PDA

View Full Version : Multiplayer Ranking Explained



fredizzimo
05-17-2015, 10:08 AM
Note, I copied this post from the news section here for more visibility. I don't think it makes sense for it to be deeply hidden in a thread called "Update 8 has arrived"

Hi All,

First let me introduce myself. I'm Fred Sundvik, a programming architect at RedLynx, with a big focus on online related things. I have evaluated many different ranking systems, and finally suggested that we should use this one. I also wrote the technical design for the ranking, so I'm the first to blame if you think that ranking system doesn't work as it should, or if you think it should be be replaced by something else.

This post is rather long and technical so I completely understand if you don't want to read it all. So if you are not technically interested, you can scroll down to the FAQ section, where I will try to explain common problems and misconceptions, in an hopefully easy to understand way.

The ranking system that Trials Fusion is using is called Glicko-2. It's a system originally developed for chess, and the output is quite similar to the standard Elo rating system (http://en.wikipedia.org/wiki/Elo_rating_system).

There are a few differences though. From a practical point of view, the Glicko-2 system converges to the actual rating much faster than ELO does. It can also handle a group of matches as if they all happened at once, if we applied ELO to a multiplayer game, then the order of the application would have a big effect on the output, while with Glicko-2 we can threat the whole match as if everything happened at the same time. Glicko-2 and normal Glicko are quite similar, but Glicko-2 can adapt the ranking a bit faster if a player suddenly gets better or worse, by for example practising more, or stop playing for a while.

Microsoft's True Skill is similar to Glicko, but there's special optimizations for team games. It also suffers from a problem that often is referred to as "level locking", at some point it's almost impossible to get your rating to change, even if your actual skill has improved. Do a Google search for more information about that.

I'm not going to go very deep into all the mathematics behind Glicko-2, since it's all in the article linked above in the first post and repeated here (http://www.glicko.net/glicko/glicko2.pdf). Don't worry if you don't understand it, I haven't bothered to understand all the small details either. It's not complicated just because of the forumlas, but also because there's an iterative step(5.), which makes things very hard to calculate by hand. If that article is not enough, there's an even more technical one here (http://www.glicko.net/research/dpcmsv.pdf), that actually shows how all the formulas are derived.
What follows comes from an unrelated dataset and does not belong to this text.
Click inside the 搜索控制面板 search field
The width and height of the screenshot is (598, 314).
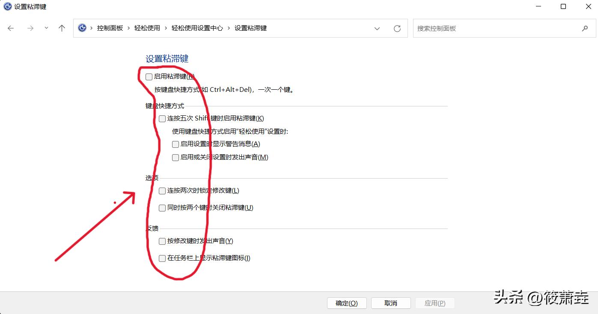click(x=471, y=28)
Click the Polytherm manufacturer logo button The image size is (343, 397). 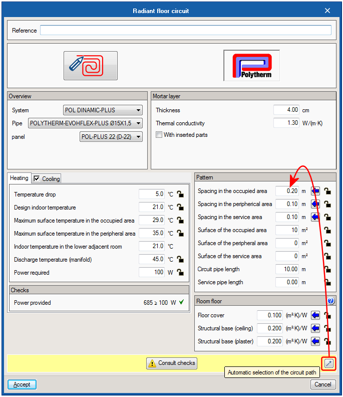pos(255,66)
Fortunately Barry Cox, has made an excel sheet (http://www.bjcox.com/?page_id=20&did=11) that does the hard work for you, you just need to enter the starting numbers an results. We are using a system constant system constant(tao), with a value of 0.3, so you need to change that in the parameters sheet first. You also need to disable some macro security as described on the downloads page. Also note that the starting skill is 1500, and the starting RD is 350. You will probably not be able to get the exact same scores as the game though, since the volatility parameter isn't displayed within the game.
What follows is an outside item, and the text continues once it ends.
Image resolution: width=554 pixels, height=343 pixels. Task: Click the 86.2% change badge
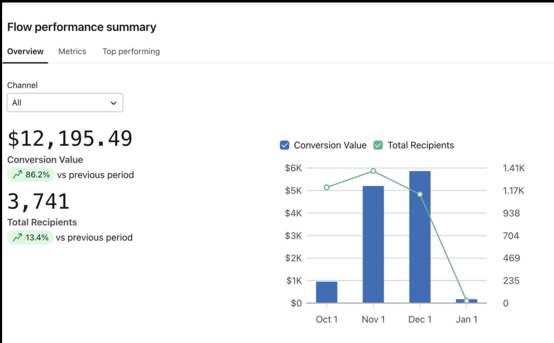pyautogui.click(x=31, y=175)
Now on to the actual application of Glicko-2 in the game, and what input values it actually uses. As you can see from the Glicko description, the algorithm takes a list of two player games as input. This has to be mapped to a game that consists of matches with up to 8 players, which is furthermore split into multiple heats.

In order to do that, we imagine that you are playing against every other player in a separate game. So if you are playing an 8 player match, the game will actually see you playing 7 different matches. We furthermore divide this into heats, so each heat is considered separately. But to give a bit more weight to actually winning the match, the final score is also input as another set of up to 7 matches.
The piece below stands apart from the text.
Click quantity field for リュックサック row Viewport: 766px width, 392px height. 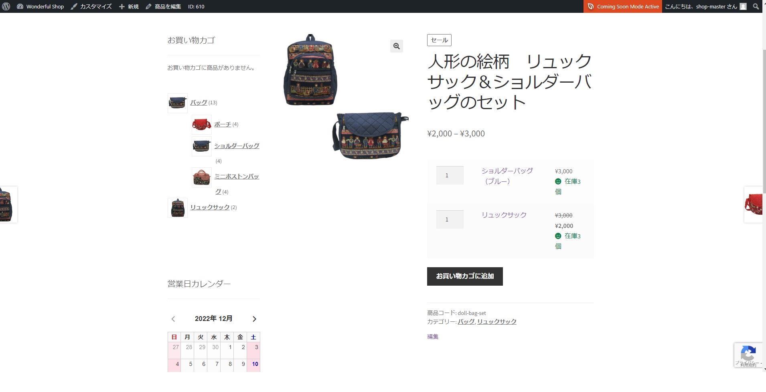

So in total for a single match, up to 7 * 5 = 35 different results will be input into the Glicko-2 algorithm.

For the actual results, we look at the points for a single heat(or the end result), so both the amount and faults and the time counts. A better score than the other player is considered a win (1.0) a worse score a loss (0.0), and the same score is of course a draw (0.5). It doesn't matter how much you win or lose.

Technically Glicko-2 supports different grades of win or loss, however if we wanted to take that into account, we would have to find some reliable metrics for it. The points are not good, since then it would determine that you just barely won over a much weaker player if the heat consisted of only weak players. One of the players would have a high score, which likely would turn into a negative rating gain for you.

Also remember that it would work both ways, now every time you win, you get the full gain. If we took grades of wins into accounts, you would likely not gain as much score.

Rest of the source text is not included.